The princess heard about the virtues and beauty of Nala, the King of the Nishadas from travelers and fell in love without ever having seen him. Similarly, Nala also fell in love with her without ever having seen her.
In her Swayamvara (self-choice ceremony), the Gods Indra, Agni, Varuna, and Yama took the form of Nala to confuse her, for they desired her for themselves. Bewildered, she prayed to them, and they allowed her to choose the real Nala, for they were pleased with her devotion to her true love. Nala and Damayanti were married and had twin children, a boy named Indrasena and a girl, also named Indrasena.
Unfortunate, Kali, the deity of the fourth (malevolent) era, had also desired her, and now wanted revenge on Nala. When Nala did not purify himself one day before ritual, Kali gained control of his body. Under the influence of this evil deity, Nala lost his kingdom at dice to his cousin Pushkara. Damayanti went into exile with her husband, but she sent her children to her father's kingdom accompanied by Nala's charioteer.
In the forest, still under the influence of Kali, Nala abandoned Damayanti. She underwent many trials, desperately seeking her husband everywhere. Finally she took up the post of the waiting woman of the princess of Chedi, keeping an eye out for her husband as she performed her duties.

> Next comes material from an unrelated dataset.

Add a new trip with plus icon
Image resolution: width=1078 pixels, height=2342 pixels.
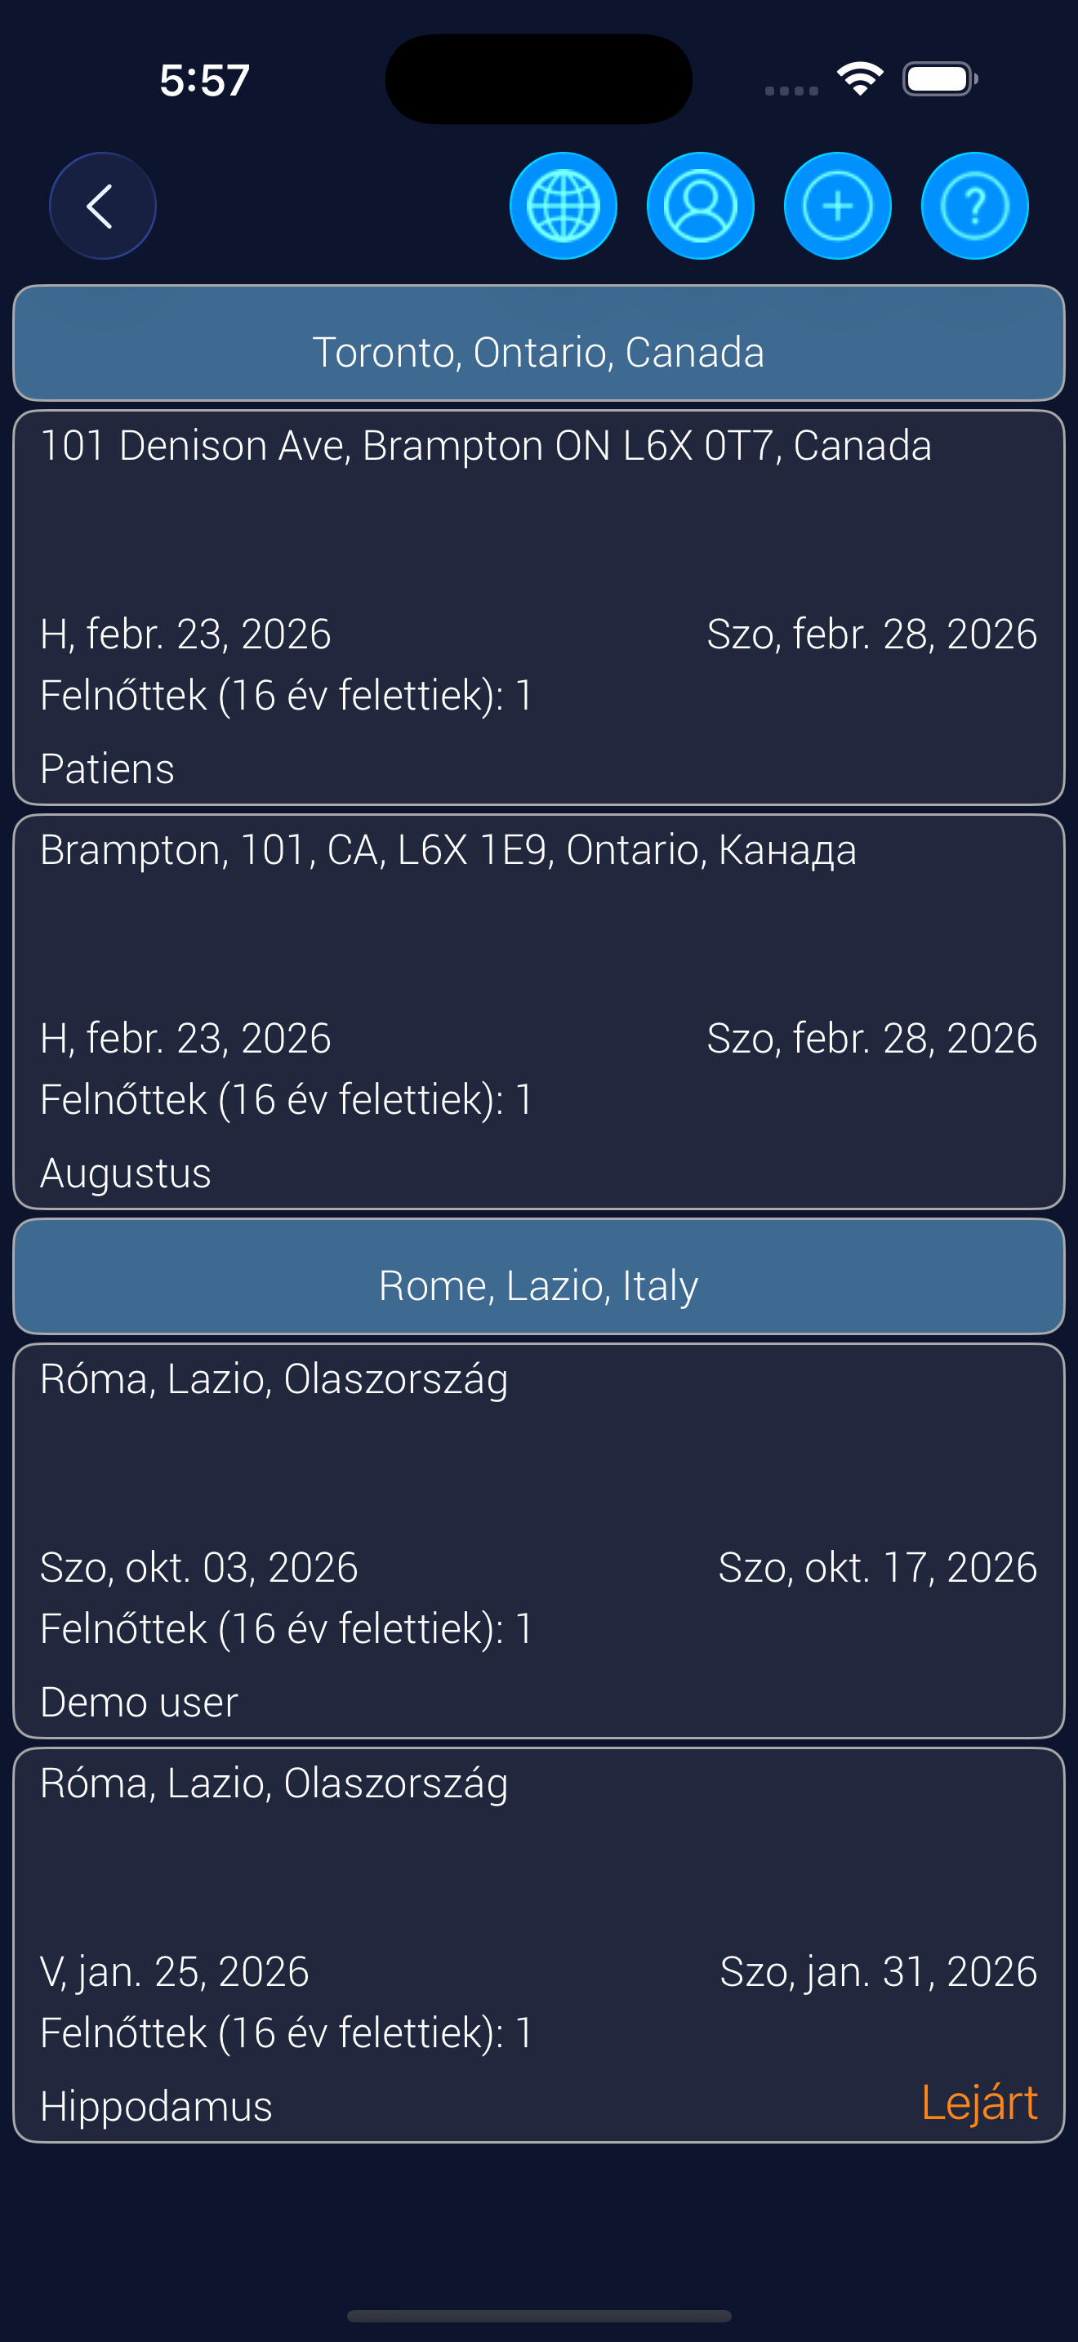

Meanwhile, Nala rescued a snaked named Karkotaka, who bit him, causing the venom to afflict Kali who dwelt in his body. Nala was not in pain, but his form changed to that of a hideous dwarf. He took service with Rituparna, the King of Ayodhya as a charioteer, changing his name to Vahuka.
Finally, a messenger from her father Bhima located her in Chedi, and brought her back home. She later came to know that her husband might be in Ayodhya, so she sent a false message to the King of Ayodhya (Rituparna), saying that a second Swayamvara for her was being held. The King naturally rushed to participate, and his chariot was driven by Nala, who thought that his wife had finally given up on him. On the way, Rituparna taught Nala the art of skillful dice-play, in return for knowledge about horses. When this exchange was completed, Kali was expelled from the body of Nala, but he still retained his ugly appearance.
Once in Vidarbha, it was obvious to Rituparna that no Swayamvara was taking place, but he held his peace. Damayanti waited for her husband to come to her, but he would not, for he thought she did not want him. Finally with the help of her trusted servant (and friend) Keshini, she discovered the hideous dwarf Vahuka was really her husband Nala. Once they were reunited, the curse on Nala was finally lifted and he regained his handsome form.
With his newfound skill in dice, he challenged his cousin to a rematch and won back his kingdom, all his wealth and much more. Damayanti and Nala lived happily for a long time, till they were gathered to the world of their blessed forefathers.